What would she have thought if she knew that to our minds neither the washing in cold water nor the peeling made them safe to eat? I glanced at my sister, who was usually very particular about seeing that all raw fruits and vegetables were scalded before eating, and was astonished to find that she was placidly and unconcernedly munching her cucumber. She and Mrs. Wong were already striking up a lively conversation about something else. I followed her example, and found the cucumber very refreshing.

"How can you be so particular about scalding things at home, and then go out to the country and eat unscalded cucumbers?" I asked, as we were wending our way home.

"Oh, we couldn't possibly offend Mrs.

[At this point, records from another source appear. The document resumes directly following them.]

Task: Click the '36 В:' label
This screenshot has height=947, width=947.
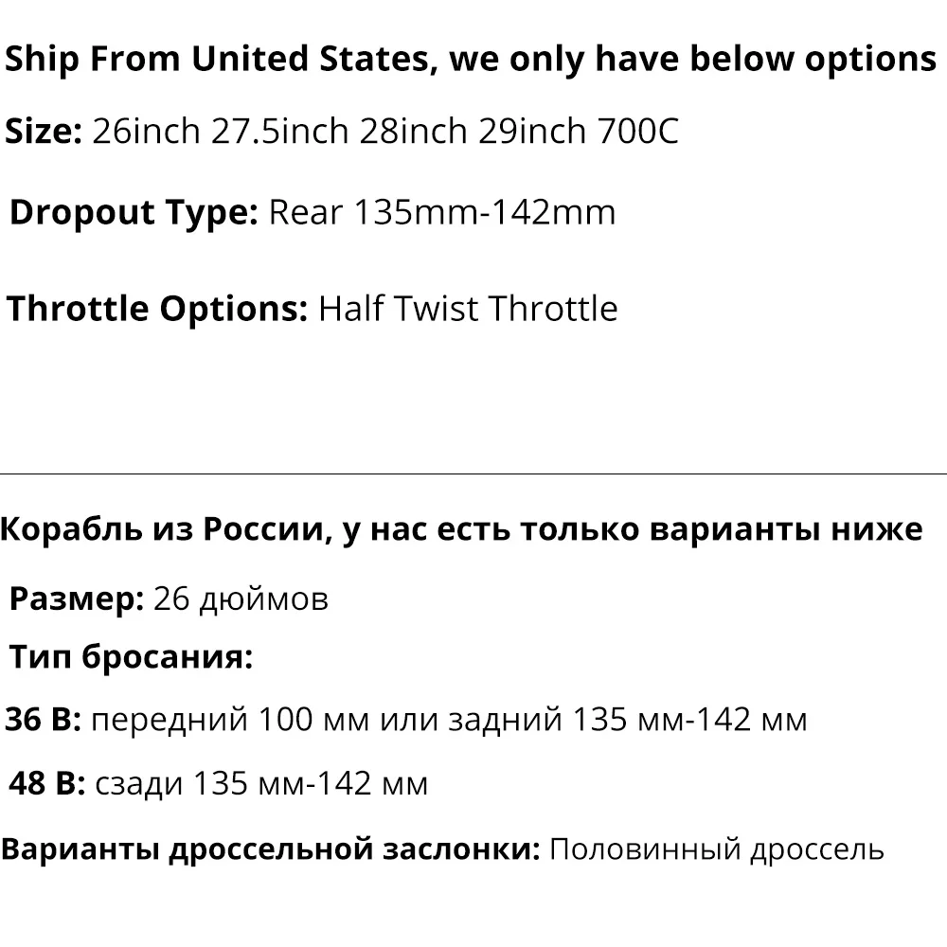Action: pos(43,720)
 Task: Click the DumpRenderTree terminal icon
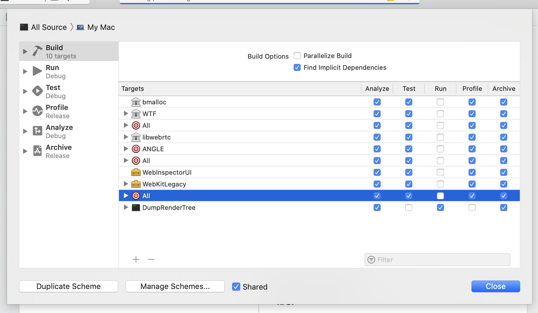[136, 207]

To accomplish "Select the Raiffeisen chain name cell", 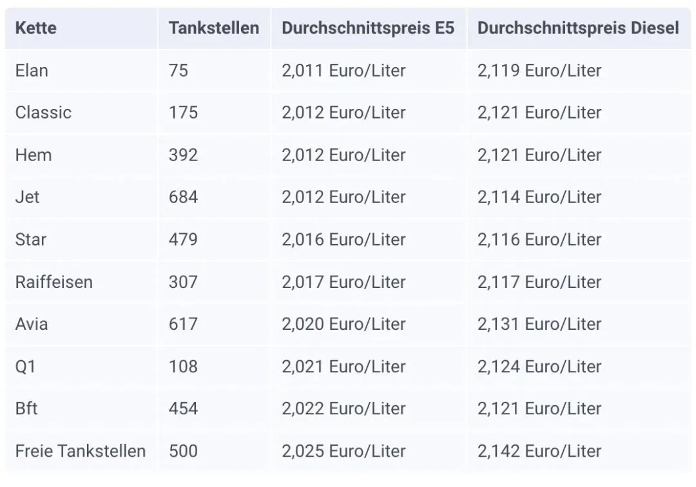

Wong by refusing to eat what she had to offer us!" was my sister's reply. "We certainly ought to be as particular as we can when we are in our own home; but when we are guests, and it's a question of offending someone—well, I think the Lord looks after those cases!"


Teacups! Beautiful Kingtechen china of the thousand-flower pattern, thin and exquisite; or perhaps just a rough earthenware cup, with the handle missing. Everywhere we went in China we found teacups. Everywhere we went the first thing we were offered was a cup of tea. Fragrant tea, bitter tea, hot tea, cold tea; tea served in hand-painted china, tea in an earthenware bowl—whatever the cup was, we lifted it to our lips and drank. What was the first thing we thought of as we tasted the tea? Whether it was pleasant or otherwise? The kindness of the one who offered it to us? Or the dangers that might lurk on the edge of that cup? For tea, even very hot tea, cannot be expected to sterilize the rim of the cup; and who knows who used it previously, or what dangerous disease he might have had? It had been washed, of course, or at least rinsed out, but—

"Don't the Chinese scald their dishes when they wash them?" you ask. Well, do you? "M-m-m, not always, but the danger is much less in America," you say. That may be true; but it is hard to realize the danger of infection in one's own home, wherever it may be; and even those who live under what we might call unhygienic conditions are no more conscious of the danger in their own homes than you are in yours. I used to think, sometimes, that the most dangerous thing we met with in China was just an ordinary teacup, and that the germs that lurked on its rim were more menacing than tigers or bandits. (Let me hastily add that in all my fifteen years in that country, and having partaken of tea from ten thousand teacups, more or less, in many places and in many homes, I am still quite alive, and in good health and spirits!)

"Now, that wouldn't worry me!" you think cheerfully. "I'm just not particular!"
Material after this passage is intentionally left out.